We at The Hartman Group have been studying the contextual basis of consumer shopping habits for several years now. To summarize most generally, it appears there are differing contexts or settings to consumer shopping experiences, contexts that appear to have an effect on one's purchase decision above and beyond any internal calculus with regard to price and quantity.
In one very particular context we find consumers engaged in so-called "weekly" shopping trips. In a style best characterized as "efficiency" shopping, attention is largely directed toward minimizing price while maximizing quantity, with often little regard for impulse or whim. Perhaps most important, consumers suggest these trips are less frequent, less spontaneous and more likely the result of careful planning. Think of this as the bi-monthly trip to Costco.
In an alternate context, what we refer to as "spontaneous" shopping, we find less regard to the ideological principles of thrift and an increased desire for outright and immediate pleasure, often at considerable price elasticity. In many instances, consumers rely on words such as "treat" or "comfort" to explain their selections. These shopping trips occur more frequently and often with little forethought. A grossly stereotyped example here would be the overworked professional who stops by his/her neighborhood specialty grocer after work and ends up with a nice, though not necessarily inexpensive, bottle of wine in his/her basket.

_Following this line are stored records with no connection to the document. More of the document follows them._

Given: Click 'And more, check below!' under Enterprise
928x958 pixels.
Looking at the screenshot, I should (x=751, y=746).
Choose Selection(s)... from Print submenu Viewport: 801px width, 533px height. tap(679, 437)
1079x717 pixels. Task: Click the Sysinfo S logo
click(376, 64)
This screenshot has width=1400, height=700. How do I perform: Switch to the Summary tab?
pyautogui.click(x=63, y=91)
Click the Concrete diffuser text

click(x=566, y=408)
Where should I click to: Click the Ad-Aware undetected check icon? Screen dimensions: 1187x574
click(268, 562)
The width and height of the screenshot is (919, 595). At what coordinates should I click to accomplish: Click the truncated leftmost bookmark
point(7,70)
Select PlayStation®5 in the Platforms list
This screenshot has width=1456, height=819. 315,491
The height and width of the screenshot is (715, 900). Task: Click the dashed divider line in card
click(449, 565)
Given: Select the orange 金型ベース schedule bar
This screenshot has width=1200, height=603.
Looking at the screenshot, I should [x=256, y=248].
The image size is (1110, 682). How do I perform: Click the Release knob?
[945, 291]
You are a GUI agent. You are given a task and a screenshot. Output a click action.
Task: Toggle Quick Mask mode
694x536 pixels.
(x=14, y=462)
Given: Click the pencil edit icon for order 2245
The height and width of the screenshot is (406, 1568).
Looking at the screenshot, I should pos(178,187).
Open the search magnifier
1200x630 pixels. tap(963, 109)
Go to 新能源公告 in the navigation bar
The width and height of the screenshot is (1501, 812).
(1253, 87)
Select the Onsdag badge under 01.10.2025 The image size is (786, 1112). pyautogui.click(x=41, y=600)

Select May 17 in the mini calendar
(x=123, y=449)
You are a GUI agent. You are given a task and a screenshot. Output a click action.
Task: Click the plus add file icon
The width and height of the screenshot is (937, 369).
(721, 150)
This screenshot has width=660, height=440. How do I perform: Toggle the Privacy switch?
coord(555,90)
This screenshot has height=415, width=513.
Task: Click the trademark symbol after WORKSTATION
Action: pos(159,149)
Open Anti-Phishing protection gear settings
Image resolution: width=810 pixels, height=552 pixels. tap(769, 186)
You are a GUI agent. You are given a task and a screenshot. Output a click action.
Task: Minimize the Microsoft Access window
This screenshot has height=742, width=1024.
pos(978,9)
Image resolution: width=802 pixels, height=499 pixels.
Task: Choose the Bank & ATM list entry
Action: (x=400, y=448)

While the above dichotomy is admittedly generalized, the important thing to note here is that consumers rely on significantly different methods of internal calculation depending upon the context of their shopping excursions. In short, some (or perhaps most) of the consumers' behavior with regard to price has less to do with individual consumer beliefs, attitude or values than it does the setting within which the consumer resides.
This is but merely one small example that begins to help us address the long-standing gap between consumer sentiment and consumer behavior with regard to price.